-------- Texte fourni

En Norvège, l’armée de l’égalité
La Norvège est le premier pays européen à avoir étendu le service militaire obligatoire aux femmes. Dans les faits, la participation aux forces armées se fait plutôt sur une base volontaire et la gent féminine représente déjà 29% des troupes
REPORTAGE Afin que l’armée reflète davantage la société, la Norvège est devenue le premier pays européen à avoir étendu le service militaire obligatoire aux femmes
■ Les troupes comptent 29% de femmes, recrutées en fait sur une base volontaire. L’objectif est d’arriver à 40% en 2020
«Pas besoin d’être un homme pour savoir tirer convenablement. L’armée moderne n’est plus une question de force physique», c’est ainsi qu’Elise, 22 ans, entame son récit sur son année de service militaire à Bardufoss, à 1700 km au nord d’Oslo.
A 19 ans, la Norvégienne, en passe de devenir éducatrice spécialisée, a quitté son petit village près de Bergen pour vivre une expérience qu’elle recommande aujourd’hui à n’importe quelle jeune fille. En 2015, l’armée du pays prenait un virage drastique et pionnier en Europe en rendant le service militaire obligatoire pour les hommes et les femmes. Elise fit donc partie de la première volée de recrues aux couleurs plus égalitaires. Avec le privilège d’avoir des équipements tout neufs. Elle raconte en détail son recrutement.
Cochez «non» et vous ne serez jamais appelés
«Avant cela, les filles qui le souhaitaient pouvaient faire une demande explicite pour prendre part au service militaire, comme chez vous j’imagine. Mais depuis 2015, tous les garçons et les filles norvégiens, lorsqu’ils atteignent leur majorité, reçoivent le même e-mail. On leur demande s’ils souhaitent remplir leurs obligations militaires, en cochant «oui», «non» ou «je ne sais pas». Si vous cochez non, vous ne serez jamais appelé car l’armée ne choisit que les gens motivés, et qu’il y a pour l’instant trop de demandes par rapport aux places disponibles. Si vous êtes une fille et que vous cochez oui, vous êtes par contre quasi sûre d’être convoquée pour le test d’aptitudes physique et mental. Je me suis entraînée en vue de cette épreuve: course de quinze minutes le plus vite possible, examen de math et de norvégien. Vous indiquez vos préférences: j’ai été placée à la brigade communication, teamleader de mon équipe réseau émetteur radiophonique.»

----------------
-------- Données

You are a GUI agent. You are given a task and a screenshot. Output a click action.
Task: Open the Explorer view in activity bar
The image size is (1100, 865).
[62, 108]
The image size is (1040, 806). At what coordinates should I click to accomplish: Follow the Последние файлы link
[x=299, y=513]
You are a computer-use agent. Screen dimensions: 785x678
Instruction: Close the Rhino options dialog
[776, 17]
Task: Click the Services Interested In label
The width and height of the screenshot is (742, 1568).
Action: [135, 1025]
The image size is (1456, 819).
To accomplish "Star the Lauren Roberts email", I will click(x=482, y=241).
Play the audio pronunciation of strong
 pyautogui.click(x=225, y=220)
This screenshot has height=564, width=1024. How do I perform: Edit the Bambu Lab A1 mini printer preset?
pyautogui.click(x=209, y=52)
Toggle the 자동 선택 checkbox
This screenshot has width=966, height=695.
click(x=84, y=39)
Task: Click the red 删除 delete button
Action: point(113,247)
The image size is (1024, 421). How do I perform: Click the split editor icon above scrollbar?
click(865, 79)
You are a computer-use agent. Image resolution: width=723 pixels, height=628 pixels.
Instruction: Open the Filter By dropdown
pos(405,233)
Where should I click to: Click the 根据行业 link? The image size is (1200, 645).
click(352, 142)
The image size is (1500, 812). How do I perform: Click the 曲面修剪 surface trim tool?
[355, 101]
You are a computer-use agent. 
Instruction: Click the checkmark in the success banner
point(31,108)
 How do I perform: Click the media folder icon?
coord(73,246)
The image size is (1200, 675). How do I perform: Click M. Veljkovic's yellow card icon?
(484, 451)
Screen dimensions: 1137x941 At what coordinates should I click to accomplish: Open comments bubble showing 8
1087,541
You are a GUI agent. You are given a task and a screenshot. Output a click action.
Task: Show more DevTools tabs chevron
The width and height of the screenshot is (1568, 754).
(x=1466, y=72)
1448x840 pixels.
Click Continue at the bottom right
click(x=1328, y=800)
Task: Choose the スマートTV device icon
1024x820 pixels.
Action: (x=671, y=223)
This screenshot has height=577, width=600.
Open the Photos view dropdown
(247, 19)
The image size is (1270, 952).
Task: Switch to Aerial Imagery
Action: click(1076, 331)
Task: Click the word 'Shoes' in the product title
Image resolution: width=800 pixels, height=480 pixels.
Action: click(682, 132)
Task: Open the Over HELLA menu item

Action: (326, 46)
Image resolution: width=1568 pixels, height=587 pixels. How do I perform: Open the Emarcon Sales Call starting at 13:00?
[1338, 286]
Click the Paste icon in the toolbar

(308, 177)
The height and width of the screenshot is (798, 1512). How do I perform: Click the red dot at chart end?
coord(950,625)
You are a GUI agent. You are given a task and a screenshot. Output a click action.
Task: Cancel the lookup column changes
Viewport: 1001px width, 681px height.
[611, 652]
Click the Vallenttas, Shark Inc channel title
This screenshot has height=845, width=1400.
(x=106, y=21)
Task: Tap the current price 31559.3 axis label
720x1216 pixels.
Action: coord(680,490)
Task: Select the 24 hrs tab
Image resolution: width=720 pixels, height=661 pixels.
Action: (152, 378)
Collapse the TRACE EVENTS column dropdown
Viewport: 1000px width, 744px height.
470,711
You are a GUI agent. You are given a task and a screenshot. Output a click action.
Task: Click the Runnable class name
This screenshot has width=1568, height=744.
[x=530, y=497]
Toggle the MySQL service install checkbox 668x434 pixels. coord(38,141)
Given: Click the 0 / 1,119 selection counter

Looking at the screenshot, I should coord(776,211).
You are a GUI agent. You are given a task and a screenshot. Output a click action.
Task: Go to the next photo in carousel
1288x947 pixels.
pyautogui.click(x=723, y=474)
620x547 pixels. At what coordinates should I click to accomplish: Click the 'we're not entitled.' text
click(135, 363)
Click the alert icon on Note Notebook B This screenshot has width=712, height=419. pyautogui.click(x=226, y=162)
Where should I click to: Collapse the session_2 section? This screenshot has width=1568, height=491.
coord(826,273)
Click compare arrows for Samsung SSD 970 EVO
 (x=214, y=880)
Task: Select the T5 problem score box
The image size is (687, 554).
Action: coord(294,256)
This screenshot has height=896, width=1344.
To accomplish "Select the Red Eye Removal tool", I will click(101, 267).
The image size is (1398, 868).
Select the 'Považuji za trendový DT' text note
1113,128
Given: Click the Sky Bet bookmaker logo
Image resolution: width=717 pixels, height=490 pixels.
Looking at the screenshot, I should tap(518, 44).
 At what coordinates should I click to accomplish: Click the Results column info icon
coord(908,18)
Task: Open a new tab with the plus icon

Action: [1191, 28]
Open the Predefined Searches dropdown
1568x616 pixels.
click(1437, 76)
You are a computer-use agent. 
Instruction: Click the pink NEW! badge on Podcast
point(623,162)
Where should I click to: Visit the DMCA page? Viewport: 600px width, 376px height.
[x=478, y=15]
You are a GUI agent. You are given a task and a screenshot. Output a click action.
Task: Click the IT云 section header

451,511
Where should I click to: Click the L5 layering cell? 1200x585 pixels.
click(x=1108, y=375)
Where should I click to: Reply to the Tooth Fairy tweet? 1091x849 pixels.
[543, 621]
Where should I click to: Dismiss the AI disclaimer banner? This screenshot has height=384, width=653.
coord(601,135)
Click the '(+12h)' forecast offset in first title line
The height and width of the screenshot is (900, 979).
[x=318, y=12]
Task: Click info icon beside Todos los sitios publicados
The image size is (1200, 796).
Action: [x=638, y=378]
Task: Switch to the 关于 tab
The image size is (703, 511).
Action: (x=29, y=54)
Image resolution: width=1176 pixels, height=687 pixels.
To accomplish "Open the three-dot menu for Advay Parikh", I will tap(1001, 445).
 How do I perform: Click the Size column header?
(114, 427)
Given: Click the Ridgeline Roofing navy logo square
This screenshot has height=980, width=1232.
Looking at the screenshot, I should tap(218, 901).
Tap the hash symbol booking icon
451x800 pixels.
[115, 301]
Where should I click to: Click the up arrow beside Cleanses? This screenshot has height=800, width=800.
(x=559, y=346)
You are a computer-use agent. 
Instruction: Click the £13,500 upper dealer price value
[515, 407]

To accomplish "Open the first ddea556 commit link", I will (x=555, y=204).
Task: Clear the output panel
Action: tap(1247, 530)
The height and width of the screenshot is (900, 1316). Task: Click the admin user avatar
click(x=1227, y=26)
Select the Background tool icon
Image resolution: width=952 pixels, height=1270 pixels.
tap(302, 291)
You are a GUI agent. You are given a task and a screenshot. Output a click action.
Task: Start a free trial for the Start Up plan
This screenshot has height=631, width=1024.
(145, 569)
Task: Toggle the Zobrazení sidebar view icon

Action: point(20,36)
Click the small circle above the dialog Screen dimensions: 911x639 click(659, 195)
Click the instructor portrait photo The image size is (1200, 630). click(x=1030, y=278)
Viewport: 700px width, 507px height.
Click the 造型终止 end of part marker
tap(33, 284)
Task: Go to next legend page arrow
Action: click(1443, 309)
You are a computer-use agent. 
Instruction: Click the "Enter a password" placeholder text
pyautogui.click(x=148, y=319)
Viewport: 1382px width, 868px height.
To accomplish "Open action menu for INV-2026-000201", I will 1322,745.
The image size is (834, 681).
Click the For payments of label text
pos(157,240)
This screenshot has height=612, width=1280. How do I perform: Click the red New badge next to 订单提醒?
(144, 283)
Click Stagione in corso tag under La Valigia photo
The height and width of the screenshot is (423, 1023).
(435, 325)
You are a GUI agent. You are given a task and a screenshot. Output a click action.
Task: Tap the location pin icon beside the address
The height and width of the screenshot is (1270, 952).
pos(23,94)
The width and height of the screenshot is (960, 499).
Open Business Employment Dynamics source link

----------------

Consigne 1: Selon le texte fourni, pourquoi une personne qui coche « non » n'est-elle jamais appelée ? Répondez en une à trois phrases.
Consigne 2:
Répondez aux questions suivantes d'après le texte fourni.
(a) Quelle part des troupes norvégiennes les femmes représentent-elles ?
(b) Quel pourcentage de femmes l'armée vise-t-elle pour 2020 ?
(c) À quelle distance d'Oslo se trouve Bardufoss ?
Consigne 3: Poursuivez le texte fourni sur le service militaire des femmes en Norvège, en reprenant après sa dernière phrase.
Les données n'ont aucun rapport avec le texte fourni.

Réponse attendue 1: Une personne qui coche « non » n'est jamais appelée parce que l'armée ne choisit que les gens motivés. De plus, il y a pour l'instant trop de demandes par rapport aux places disponibles.

Réponse attendue 2:
(a) Les femmes représentent 29 % des troupes.
(b) L'objectif est d'arriver à 40 %.
(c) Bardufoss se trouve à 1700 km au nord d'Oslo.

Réponse attendue 3:
Elise s’envole alors vers le Grand Nord. Elle n’y connaît encore personne, surtout pas celui qui deviendra son petit ami et avec qui elle habite aujourd’hui. Là-bas, elle partage sa chambre avec deux autres filles et trois garçons. «Vous pouvez demander un dortoir non mixte si vous le préférez, mais ça ne me posait aucun problème.» Durant la journée, aucune distinction n’est non plus faite entre les genres, tous participent au même service militaire.
Un an et c’est tout
Si certaines brigades restent en grande majorité masculines, comme les éclaireurs parachutistes, une volonté existe au sein de l’armée de mélanger les genres dans toutes ses divisions. A l’exception d’une unité de forces spéciales appelée Jegertroppen qui est composée uniquement de filles, de très haut niveau, et qui a fait l’objet d’une émission TV, façon de rendre l’armée féminine plus populaire.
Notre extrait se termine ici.